To realize the axion insulator states, three conditions must be satisfied^17,32: (1) all the topological surface states of the system must be fully gapped; (2) there must be a certain symmetry to quantize the axion angle $\theta$; (3) the Fermi surface must fall into the energy gaps of the bulk state and all the surface states. FM/TI/FM heterostructures have been used to construct axion insulators, such as V-doped (Bi,Sb)₂Te₃/(Bi,Sb)₂Te₃/Cr-doped (Bi,Sb)₂Te₃ heterostructures.³¹ The principle is to make use of the different coercive fields of the magnetic films on the top and bottom FM sides of the heterostructure, thereby making the magnetic moment directions of the upper and lower surfaces of the system opposite under a specific external magnetic field. However, the working temperature of the system is of the order of millikelvins and preparing the heterojunction is complicated, thereby not favoring widespread investigations.

As an intrinsic magnetic TI, MBT is expected to overcome these difficulties. Its ordered structure makes MBT more advantageous for avoiding disorder effects, such as band-gap fluctuation and superparamagnetism.³² The large band gap facilitates the observation of axion insulator states at higher temperature. The AFM-z phase of even-layer MBT thin films is an intrinsic axion insulator because the top and bottom surface states are naturally gapped by opposite magnetic moments. Liu et al.⁵⁵ reported a large longitudinal resistivity with a weak magnetic field at 1.6 K by applying a gate voltage of 25 V (Figure 7A). More interestingly, the Hall resistivity remained zero in a field range of −3.5 T < B < 3.5 T. Figure 7B shows (1) the zero-field longitudinal resistivity and (2) the slope of the weak-field Hall resistivity versus the magnetic field strength as functions of the gate voltage $V_g$. For $V_g$ = 22–34 V, the longitudinal resistivity exhibits insulating behavior while the slope of the Hall resistivity exhibits a zero plateau, which is different from conventional insulators. With increasing magnetic field, both the longitudinal and Hall resistivities undergo a sharp transition. The Hall resistivity reaches a plateau of $0.984\frac{h}{e^2}$ with a longitudinal resistivity of $0.018\frac{h}{e^2}$ at −9 T (Figure 7A). As discussed above, the zero Hall plateau indicates the appearance of the axion insulator phase, while the quantized Hall plateau and vanishing longitudinal resistance are characteristics of Chern insulator states with Chern number C = 1. Therefore, a magnetic-field-driven phase transition between axion and Chern insulator states is observed.

Figure 7.

Magnetic-field-driven axion-insulator–Chern insulator transition in a six-SL MBT device

(A) Longitudinal and Hall resistivities versus magnetic field strength at various temperatures with gate voltage $V_g$ = 25 V. (B) Gate dependence of axion insulator state.
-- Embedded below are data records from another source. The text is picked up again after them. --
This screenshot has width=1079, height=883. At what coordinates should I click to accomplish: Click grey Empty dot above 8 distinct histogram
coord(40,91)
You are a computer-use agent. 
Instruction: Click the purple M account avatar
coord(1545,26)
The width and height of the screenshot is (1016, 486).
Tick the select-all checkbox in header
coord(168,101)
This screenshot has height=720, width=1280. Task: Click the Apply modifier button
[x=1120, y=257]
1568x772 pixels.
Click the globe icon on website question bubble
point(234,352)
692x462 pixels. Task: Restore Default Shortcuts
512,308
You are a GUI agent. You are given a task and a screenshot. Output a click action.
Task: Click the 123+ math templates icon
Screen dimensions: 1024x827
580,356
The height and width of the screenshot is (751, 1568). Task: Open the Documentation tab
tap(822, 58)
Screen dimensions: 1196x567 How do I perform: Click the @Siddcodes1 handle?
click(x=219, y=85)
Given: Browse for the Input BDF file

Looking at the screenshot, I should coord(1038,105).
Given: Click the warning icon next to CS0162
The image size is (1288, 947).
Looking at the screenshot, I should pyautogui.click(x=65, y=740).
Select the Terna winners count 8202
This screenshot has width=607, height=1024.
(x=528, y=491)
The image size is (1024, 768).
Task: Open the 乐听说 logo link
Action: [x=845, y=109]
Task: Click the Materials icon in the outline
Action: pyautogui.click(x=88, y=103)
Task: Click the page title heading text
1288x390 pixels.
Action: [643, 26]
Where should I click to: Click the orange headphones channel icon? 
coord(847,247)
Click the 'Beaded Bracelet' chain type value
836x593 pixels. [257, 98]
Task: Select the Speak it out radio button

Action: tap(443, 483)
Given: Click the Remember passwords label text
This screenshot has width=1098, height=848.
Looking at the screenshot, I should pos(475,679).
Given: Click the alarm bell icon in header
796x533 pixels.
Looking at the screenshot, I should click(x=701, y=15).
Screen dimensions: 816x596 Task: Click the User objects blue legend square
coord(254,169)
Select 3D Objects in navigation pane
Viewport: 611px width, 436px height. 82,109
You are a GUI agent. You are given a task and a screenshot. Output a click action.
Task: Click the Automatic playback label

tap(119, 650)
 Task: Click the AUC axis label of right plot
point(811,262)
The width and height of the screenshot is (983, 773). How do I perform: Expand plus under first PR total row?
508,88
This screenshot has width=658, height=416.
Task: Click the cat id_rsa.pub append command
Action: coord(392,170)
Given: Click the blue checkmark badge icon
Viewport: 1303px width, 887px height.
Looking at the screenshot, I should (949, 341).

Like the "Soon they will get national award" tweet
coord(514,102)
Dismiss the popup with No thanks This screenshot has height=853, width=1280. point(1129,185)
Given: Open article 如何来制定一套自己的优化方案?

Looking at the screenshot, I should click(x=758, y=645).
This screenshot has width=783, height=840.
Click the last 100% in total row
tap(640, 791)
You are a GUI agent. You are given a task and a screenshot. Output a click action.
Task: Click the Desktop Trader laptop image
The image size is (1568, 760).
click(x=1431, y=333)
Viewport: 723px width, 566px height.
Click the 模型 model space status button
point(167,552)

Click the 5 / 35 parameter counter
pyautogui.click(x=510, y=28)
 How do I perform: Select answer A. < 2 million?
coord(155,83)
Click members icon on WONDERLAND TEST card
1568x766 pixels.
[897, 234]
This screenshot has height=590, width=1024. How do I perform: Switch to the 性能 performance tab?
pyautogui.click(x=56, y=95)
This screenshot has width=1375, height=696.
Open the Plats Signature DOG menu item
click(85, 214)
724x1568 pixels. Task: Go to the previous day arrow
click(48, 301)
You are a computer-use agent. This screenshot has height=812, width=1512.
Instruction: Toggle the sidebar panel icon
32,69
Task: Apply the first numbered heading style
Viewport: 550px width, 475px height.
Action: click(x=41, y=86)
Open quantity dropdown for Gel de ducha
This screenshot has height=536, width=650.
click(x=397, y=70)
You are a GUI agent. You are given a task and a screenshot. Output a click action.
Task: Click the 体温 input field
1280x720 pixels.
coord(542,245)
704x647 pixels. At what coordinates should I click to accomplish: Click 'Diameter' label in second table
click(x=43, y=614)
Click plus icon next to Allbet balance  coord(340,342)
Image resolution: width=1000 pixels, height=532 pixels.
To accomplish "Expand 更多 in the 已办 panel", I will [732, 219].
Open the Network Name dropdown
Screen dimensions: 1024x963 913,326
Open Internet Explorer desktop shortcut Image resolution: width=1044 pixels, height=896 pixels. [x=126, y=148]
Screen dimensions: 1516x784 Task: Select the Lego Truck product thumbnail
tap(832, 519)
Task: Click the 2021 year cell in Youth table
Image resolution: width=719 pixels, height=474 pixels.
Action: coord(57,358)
Adapted from Liu et al.⁵⁵

Recently, two independent studies reported unusual layer-dependent magnetic properties in MBT devices,^56,57 observing anomalous magnetic hysteresis loops in polar reflective magnetic circular dichroism spectroscopy results⁵⁶ and anomalous Hall curves in even-layer MBT.⁵⁷ More intriguingly, Ovchinnikov et al.⁵⁷ found that the hysteresis loop near zero magnetic field vanished for an odd-layer device in the AFM state. Actually, most device samples in experiments are inevitably affected by various factors during device fabrication process and measurements, including sample quality and oxidation. Consequently, the properties of devices depend sensitively on the specific experimental conditions and might vary between different samples.

MBT-related systems

Heterostructures comprising MBT and magnetic monolayer materials

Constructing a heterostructure from MBT thin flakes and other 2D magnetic materials has been proposed as a promising way to stabilize the surface moments of MBT and realize high-temperature QAHE. Fu et al.⁵⁸ calculated the structural characteristics of an MBT–CrI₃ heterostructure. They found that the CrI₃ monolayer had strong FM exchange interaction with the MBT surface layer, effectively increasing the stability of magnetic ordering in the MBT surface layer. The CrI₃ monolayer induced an exchange bias as large as 40 meV, which is much larger than the Néel temperature of MBT (around 25 K, which corresponds to an energy of around 2 meV³⁶). Moreover, from band-structure calculations, the proximity with the CrI₃ monolayer had little effect on the band topology of MBT, as shown in Figure 8A. Therefore, heterostructures of MBT thin films and CrI₃ monolayers could help to realize the QAHE at higher temperatures.

Figure 8.

MBT heterojunctions and MBT family

(A) Calculated band structures of one-SL to six-SL MBT thin films in proximity to a CrI₃ layer; the blue lines represent MBT bands and the red lines represent Cr-e_g bands; in the insets, the MBT layers and CrI₃ monolayer are denoted by purple and blue layers, respectively; the results show that the CrI₃ monolayer induces an exchange bias of around 40 meV, and the band topology of MBT is little affected; adapted from Fu et al.⁵⁸ (B) Majorana hinge modes at the edge of the interface between an AFM TI (e.g., MBT) and an s-wave superconductor; the Majorana modes are indicated by blue and red arrows, and the easy axis of AFM is in the z direction; adapted fromPeng and Xu.⁶⁸ (C) crystal structures of MBT family; the common structural characteristic is that one MBT SL is sandwiched by n Bi₂Te₃ quintuple layers; shown are the cases of n = 0 for MBT, n = 1 for MnBi₄Te₇, and n = 2 for MnBi₆Te₁₀.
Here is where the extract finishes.